By Walter Brandimarte and Daniel Bases
NEW YORK (Reuters) - A U.S. deficit reduction plan that promises $4 trillion in savings over time would be a "good down payment" on getting the country's strained public finances under control, ratings agency Standard & Poor's said Thursday.
While more savings would be needed over time, $4 trillion "takes you pretty far along, and I think a grand bargain of that nature would signal the seriousness of policymakers to address the fiscal position of the United States," said John Chambers, chairman of S&P's sovereign ratings committee, on a conference call with clients.
"Four trillion dollars would be a good down payment," he said.
S&P has warned it may cut the United States' top AAA credit rating even if a deal on raising the government's debt ceiling is not accompanied by a credible plan to cut the deficit.
Republicans and Democrats have clashed over the role tax cuts should play and are pushing separate plans, both of which fall short of $4 trillion in savings over the next decade or so.

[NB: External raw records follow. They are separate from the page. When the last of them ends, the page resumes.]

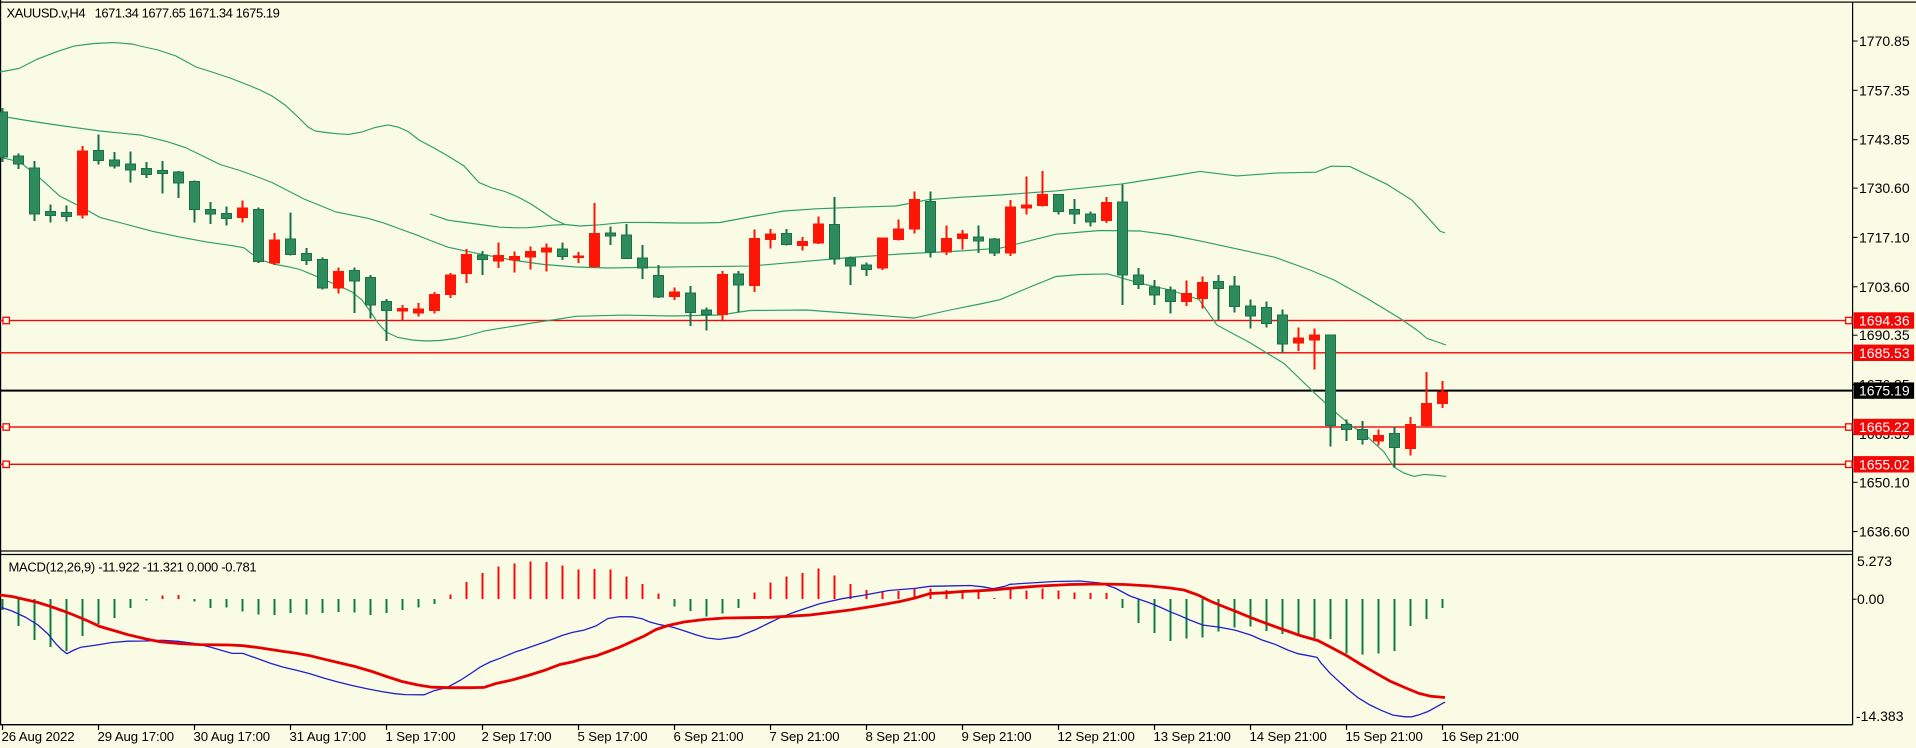 The image size is (1916, 748). Describe the element at coordinates (997, 736) in the screenshot. I see `svg-text: 9 Sep 21:00` at that location.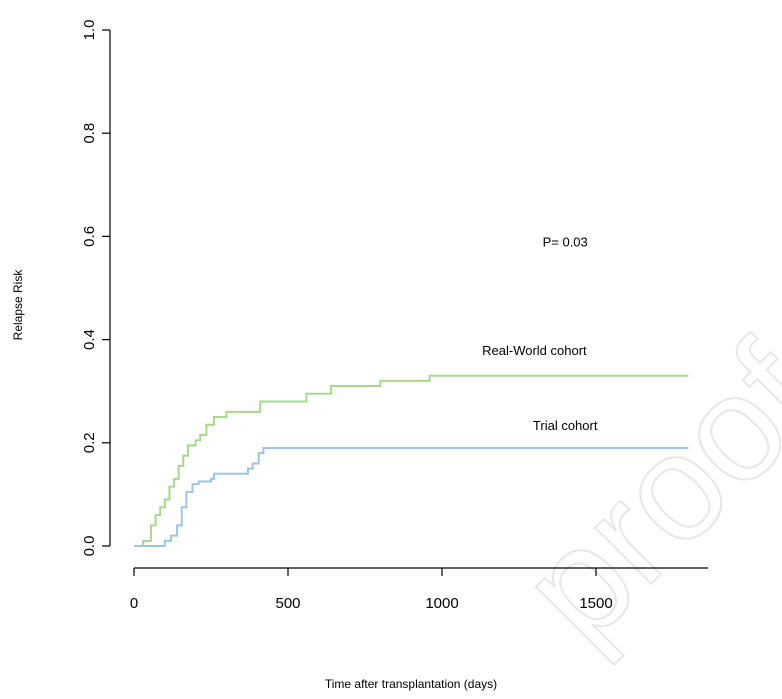  What do you see at coordinates (18, 305) in the screenshot?
I see `y-axis-title: Relapse Risk` at bounding box center [18, 305].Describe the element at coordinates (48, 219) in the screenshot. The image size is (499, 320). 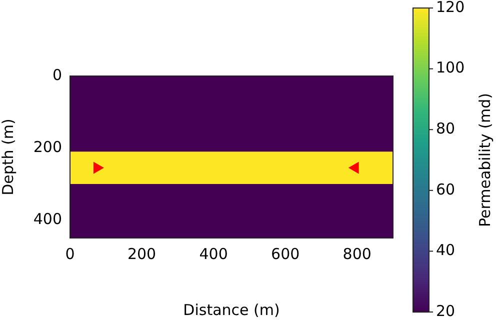
I see `y-tick-label: 400` at that location.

Republicans have refused to raise the country's $14.3 trillion borrowing limit without a deal and Treasury says it will run out of money to pay its obligations by August 2.

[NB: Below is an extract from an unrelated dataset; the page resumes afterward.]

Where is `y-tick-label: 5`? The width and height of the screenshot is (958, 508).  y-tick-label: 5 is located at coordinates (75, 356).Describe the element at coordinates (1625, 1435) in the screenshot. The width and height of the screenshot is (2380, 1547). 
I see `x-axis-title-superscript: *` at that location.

The issue has become so contentious this year because the U.S. budget deficit has blown out to $1.4 trillion. At about 9 percent of gross domestic product, that's one of the highest since World War II.
Chambers said the drawn-out debate about the debt ceiling, which markets fear may not be raised until the last possible minute, has been detrimental for the country and has caused "needless uncertainty in the market."
"The United States benefits from strong checks and balances, and strong institutions for 200 years, but the debate around the debt ceiling I think has been detrimental because this has been self-inflicted," he said. "This hasn't been an external shock imposed upon the people."
But he said the U.S. dollar, which has struggled this week for fear a failure to raise the borrowing limit could force the Treasury to default on some of its obligations, would weather the storm and remain the world's reserve currency.
"The dollar is the key international reserve currency and under almost any scenario, it will remain so for a long period to come," he said.